Heh, well I'm envied by all my 'partnered' friends, and I don't envy them for a moment.
its a lot easier to say no after living alone for a few years. its a lot easier to tell someone to FO after living alone for a few years. My friends, dont even have to knock when visiting... Living alone is a choice I am content with.
I see where this is headed. We rented a 4 bdrm house one time in FL. The previous renters were Mexicans and according to my Puerto Rican neighbor, there had been up to 30 people living there. I noticed the dirt marks on the walls of one closet looked like someone had been sleeping there.
All to be part of the New Normal, Build Back Better, Great Reset.
You’ll own nothing and be happy renting a house from Larry Fink for you and your extended family and friends.
LOL, stocked up on Bota Box Cabernet Sauvignon?
What a bunch of Horse, cow, and donkey Schiff!
I own all three of those animals. I could add in
chickens, and a few others.
Liberal publications are not suitable for normal humans,
just for sick people that need drugs to survive.
Drugs like covid vaccinations or SSRIs.
I talk to myself too much…
I see where this is headed.
.......
Yup. More Great Reset prep.
KRAMER: What are you thinking about, Jerry? Marriage? Family?
JERRY: Well...
KRAMER: They’re prisons. Man made prisons. You’re doing time. You get up in the morning. She’s there. You go to sleep at night. She’s there. It’s like you gotta ask permission to use the bathroom. Is it all right if I use the bathroom now?
JERRY: Really?
KRAMER: Yeah, and you can forget about watching TV while you’re eating.
JERRY: I can?
KRAMER: Oh, yeah. You know why? Because it’s dinner time. And you know what you do at dinner?
JERRY: What?
KRAMER: You talk about your day. How was your day today? Did you have a good day today or a bad day today? Well, what kind of day was it? Well, I don’t know. How about you? How was your day?
JERRY: Boy.
KRAMER: It’s sad , Jerry.

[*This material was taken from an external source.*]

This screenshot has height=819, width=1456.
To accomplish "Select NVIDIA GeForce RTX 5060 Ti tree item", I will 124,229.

It’s a sad state of affairs..
JERRY: I’m glad we had this talk.
KRAMER: Oh, you have no idea.
All depends on the personality of person living alone. Majority are actually more social than partnered folks. Some living alone can turn weird by losing sense of reality.

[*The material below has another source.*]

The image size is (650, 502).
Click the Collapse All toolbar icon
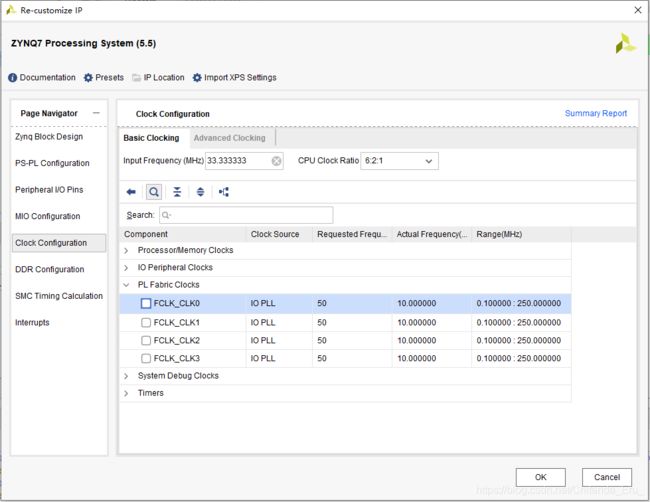(177, 192)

Captain Obvious strikes again. I have a good lifetime friend who’s always been a bachelor and he’s beginning to admit that he’s going to be a big lonely as age advances.

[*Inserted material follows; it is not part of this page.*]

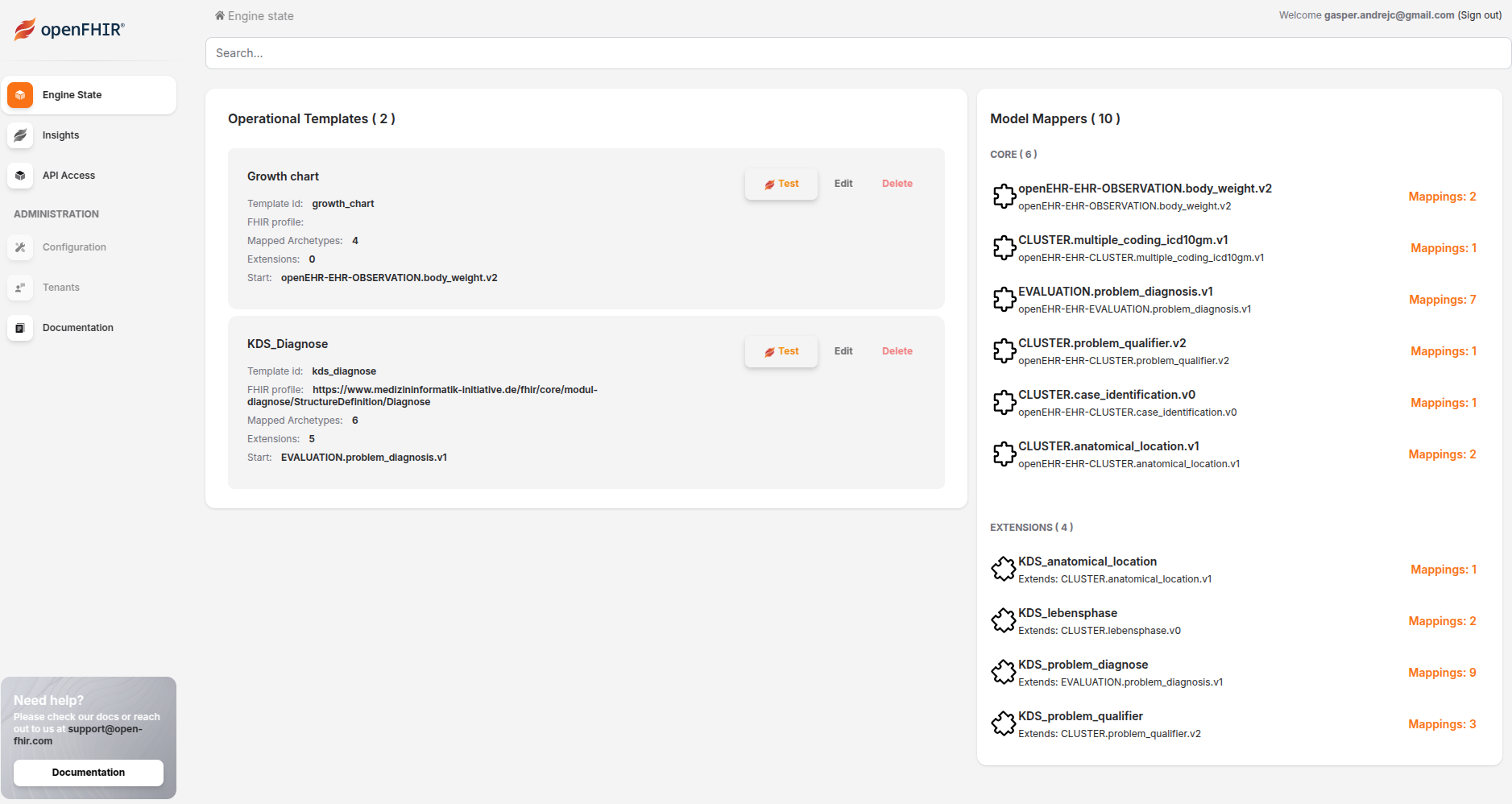Viewport: 1512px width, 804px height.
Task: Select KDS_problem_qualifier extension mapper
Action: (1080, 716)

I’ve been lucky enough to have had one wonderful wife (now deceased) and a second one just as wonderful. It is a blessing, and I cannot imagine not having a partner there besides me to help with the rough times.
Yes, you have 10 times more freedom than partnered folks.
A song in the key of "memememememe!"
And no one give a flip when you drop dead.
Or if you get sick.
Or you are sad.
Or have had a rough day.
And your JOB (something that few people seem to take seriously) also decides when you sleep, when you get up and when you eat.
Living alone has benefits too.
No apartment others burning down the building you live in with cigarettes or cheap li-ion scooters.
No one buzzing in people who don’t live in the building and causing problems.
No building rules that violate your rights.
No building people being able to enter your home without your permission on any number of reasons.
My cats and I aren’t lonely, we have FR.
Love the Kramer script. Pretty much what my life was like when I was married. 45 years after the divorce I’m still happiest living alone.